EXERCISE MATERIAL
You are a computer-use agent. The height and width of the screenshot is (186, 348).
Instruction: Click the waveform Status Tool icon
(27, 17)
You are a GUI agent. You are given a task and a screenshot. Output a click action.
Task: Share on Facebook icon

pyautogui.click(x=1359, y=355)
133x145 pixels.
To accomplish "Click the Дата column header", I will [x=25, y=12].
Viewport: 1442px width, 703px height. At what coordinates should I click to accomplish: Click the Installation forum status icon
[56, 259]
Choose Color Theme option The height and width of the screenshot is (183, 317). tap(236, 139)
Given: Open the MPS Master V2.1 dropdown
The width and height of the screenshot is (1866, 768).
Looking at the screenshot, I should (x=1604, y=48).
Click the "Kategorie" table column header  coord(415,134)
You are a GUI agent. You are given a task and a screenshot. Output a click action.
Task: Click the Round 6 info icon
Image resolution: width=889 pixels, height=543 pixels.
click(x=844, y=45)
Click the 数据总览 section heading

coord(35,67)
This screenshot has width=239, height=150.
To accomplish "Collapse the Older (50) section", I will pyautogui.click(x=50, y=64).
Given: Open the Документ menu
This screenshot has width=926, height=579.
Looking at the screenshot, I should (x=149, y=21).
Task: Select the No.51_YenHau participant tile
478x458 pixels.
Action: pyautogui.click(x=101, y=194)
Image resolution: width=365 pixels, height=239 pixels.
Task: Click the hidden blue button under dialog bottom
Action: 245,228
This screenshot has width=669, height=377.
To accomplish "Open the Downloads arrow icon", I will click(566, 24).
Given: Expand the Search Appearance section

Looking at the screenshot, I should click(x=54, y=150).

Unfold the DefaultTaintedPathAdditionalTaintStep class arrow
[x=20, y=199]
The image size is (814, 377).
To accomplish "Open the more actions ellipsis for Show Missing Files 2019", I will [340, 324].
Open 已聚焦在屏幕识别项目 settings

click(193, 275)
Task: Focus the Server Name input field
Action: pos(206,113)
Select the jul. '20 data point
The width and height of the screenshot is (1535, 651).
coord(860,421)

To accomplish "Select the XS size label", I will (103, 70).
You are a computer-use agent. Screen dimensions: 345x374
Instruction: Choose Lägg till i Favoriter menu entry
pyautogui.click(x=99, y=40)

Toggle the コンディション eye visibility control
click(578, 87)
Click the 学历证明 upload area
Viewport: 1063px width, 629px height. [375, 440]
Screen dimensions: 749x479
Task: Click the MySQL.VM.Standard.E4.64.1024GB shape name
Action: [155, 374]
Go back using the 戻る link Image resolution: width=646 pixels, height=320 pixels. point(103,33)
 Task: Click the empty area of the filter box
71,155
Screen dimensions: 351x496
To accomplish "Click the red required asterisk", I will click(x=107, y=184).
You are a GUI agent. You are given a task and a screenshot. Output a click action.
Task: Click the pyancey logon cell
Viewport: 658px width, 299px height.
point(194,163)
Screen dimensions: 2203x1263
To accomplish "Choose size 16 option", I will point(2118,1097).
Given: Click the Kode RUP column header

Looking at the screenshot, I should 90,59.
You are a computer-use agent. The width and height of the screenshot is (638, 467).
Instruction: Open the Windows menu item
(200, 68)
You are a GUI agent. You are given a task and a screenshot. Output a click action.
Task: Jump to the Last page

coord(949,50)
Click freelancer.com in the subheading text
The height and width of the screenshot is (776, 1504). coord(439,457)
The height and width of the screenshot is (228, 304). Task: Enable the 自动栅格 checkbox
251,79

REQUIREMENT
Write the records above out again precisely.

ANSWER TO THIS TASK
You are a computer-use agent. The height and width of the screenshot is (186, 348).
Instruction: Click the waveform Status Tool icon
(27, 17)
You are a GUI agent. You are given a task and a screenshot. Output a click action.
Task: Share on Facebook icon

pyautogui.click(x=1359, y=355)
133x145 pixels.
To accomplish "Click the Дата column header", I will [x=25, y=12].
Viewport: 1442px width, 703px height. At what coordinates should I click to accomplish: Click the Installation forum status icon
[56, 259]
Choose Color Theme option The height and width of the screenshot is (183, 317). tap(236, 139)
Given: Open the MPS Master V2.1 dropdown
The width and height of the screenshot is (1866, 768).
Looking at the screenshot, I should (x=1604, y=48).
Click the "Kategorie" table column header  coord(415,134)
You are a GUI agent. You are given a task and a screenshot. Output a click action.
Task: Click the Round 6 info icon
Image resolution: width=889 pixels, height=543 pixels.
click(x=844, y=45)
Click the 数据总览 section heading

coord(35,67)
This screenshot has width=239, height=150.
To accomplish "Collapse the Older (50) section", I will pyautogui.click(x=50, y=64).
Given: Open the Документ menu
This screenshot has width=926, height=579.
Looking at the screenshot, I should (x=149, y=21).
Task: Select the No.51_YenHau participant tile
478x458 pixels.
Action: pyautogui.click(x=101, y=194)
Image resolution: width=365 pixels, height=239 pixels.
Task: Click the hidden blue button under dialog bottom
Action: 245,228
This screenshot has width=669, height=377.
To accomplish "Open the Downloads arrow icon", I will click(566, 24).
Given: Expand the Search Appearance section

Looking at the screenshot, I should click(x=54, y=150).

Unfold the DefaultTaintedPathAdditionalTaintStep class arrow
[x=20, y=199]
The image size is (814, 377).
To accomplish "Open the more actions ellipsis for Show Missing Files 2019", I will [340, 324].
Open 已聚焦在屏幕识别项目 settings

click(193, 275)
Task: Focus the Server Name input field
Action: pos(206,113)
Select the jul. '20 data point
The width and height of the screenshot is (1535, 651).
coord(860,421)

To accomplish "Select the XS size label", I will (103, 70).
You are a computer-use agent. Screen dimensions: 345x374
Instruction: Choose Lägg till i Favoriter menu entry
pyautogui.click(x=99, y=40)

Toggle the コンディション eye visibility control
click(578, 87)
Click the 学历证明 upload area
Viewport: 1063px width, 629px height. [375, 440]
Screen dimensions: 749x479
Task: Click the MySQL.VM.Standard.E4.64.1024GB shape name
Action: [155, 374]
Go back using the 戻る link Image resolution: width=646 pixels, height=320 pixels. point(103,33)
 Task: Click the empty area of the filter box
71,155
Screen dimensions: 351x496
To accomplish "Click the red required asterisk", I will click(x=107, y=184).
You are a GUI agent. You are given a task and a screenshot. Output a click action.
Task: Click the pyancey logon cell
Viewport: 658px width, 299px height.
point(194,163)
Screen dimensions: 2203x1263
To accomplish "Choose size 16 option", I will point(2118,1097).
Given: Click the Kode RUP column header

Looking at the screenshot, I should 90,59.
You are a computer-use agent. The width and height of the screenshot is (638, 467).
Instruction: Open the Windows menu item
(200, 68)
You are a GUI agent. You are given a task and a screenshot. Output a click action.
Task: Jump to the Last page

coord(949,50)
Click freelancer.com in the subheading text
The height and width of the screenshot is (776, 1504). coord(439,457)
The height and width of the screenshot is (228, 304). Task: Enable the 自动栅格 checkbox
251,79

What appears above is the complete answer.